# ftp server doesn't want to start...

## hudsonhauck

When i type "pure-ftpd" then pure-ftpd starts and works. However, when I  "rc-update add pure-ftpd default" it added fine and when it starts, I get [  ok  ], BUT the server doesn't work!! WHY!!!

----------

## klieber

 *hudsonhauck wrote:*   

> BUT the server doesn't work!!

 

What does "the server doesn't work" mean?  It doesn't answer to ftp requests?  You get permission denied errors?

What relevant error messages are in your log files?  How have you configured /etc/conf.d/pure-ftpd (command line options, etc.)

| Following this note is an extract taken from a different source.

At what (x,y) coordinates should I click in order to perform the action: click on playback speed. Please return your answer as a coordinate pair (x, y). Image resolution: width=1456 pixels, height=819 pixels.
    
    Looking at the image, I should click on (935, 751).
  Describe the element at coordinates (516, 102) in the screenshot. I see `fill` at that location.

Basically, we need more information than just, "it doesn't work".

--kurt

----------

## El_Presidente_Pufferfish

don't type pure-ftpd, use

```
/etc/init.d/pure-ftpd start
```

----------

## hudsonhauck

Oops. By "server doesn't work" I mean when I type "ftp <myipaddress>" it says "connection refused". And yes i did configure /etc/conf.d/pure-ftd.

----------

## klieber

 *klieber wrote:*   

> What relevant error messages are in your log files?  How have you configured /etc/conf.d/pure-ftpd (command line options, etc.)
> 
> 

 

----------

## hudsonhauck

 :Smile: 

```
IS_CONFIGURED="yes"

SERVER="-S <insertmyiphere>,21"

MAX_CONN="-c 30"

MAX_CONN_IP="-C 10"

DAEMON="-B"

DISK_FULL="-k 90%"

AUTH="-l unix"

MISC_OTHER="-A -x -j -R"
```

I dont' really think i modified anything in the original except for setting IS_CONFIGURED to yes and entering my ip address.

----------

## klieber

 *klieber wrote:*   

>  *klieber wrote:*   What relevant error messages are in your log files? 

 

----------

## hudsonhauck

by log file do you mean /var/log/ftpd/logt-timestamp then there is nothing in there. The funny thing is that this used to work and there is a log of that stuff, but for some reason it stopped working the past couple days.  Here is the last lien of the log:

```
Oct 26 17:26:36 [pure-ftpd] (?@?) [ERROR] Unable to start a standalone server: [Illegal seek]
```

Sorry for the non-answering of all your questions.  I didn't think that this log had any relevant information. Thanks for the help so far.

----------

## klieber

 *hudsonhauck wrote:*   

> by log file do you mean /var/log/ftpd/logt-timestamp then there is nothing in there.

 

Anything in your main syslog? 

 *hudsonhauck wrote:*   

> 
> 
> ```
> Oct 26 17:26:36 [pure-ftpd] (?@?) [ERROR] Unable to start a standalone server: [Illegal seek]
> ```
> ...

 

OK, this looks pretty relevant.  Are you by any chance running inetd or xinetd?  Is pureftpd defined in there?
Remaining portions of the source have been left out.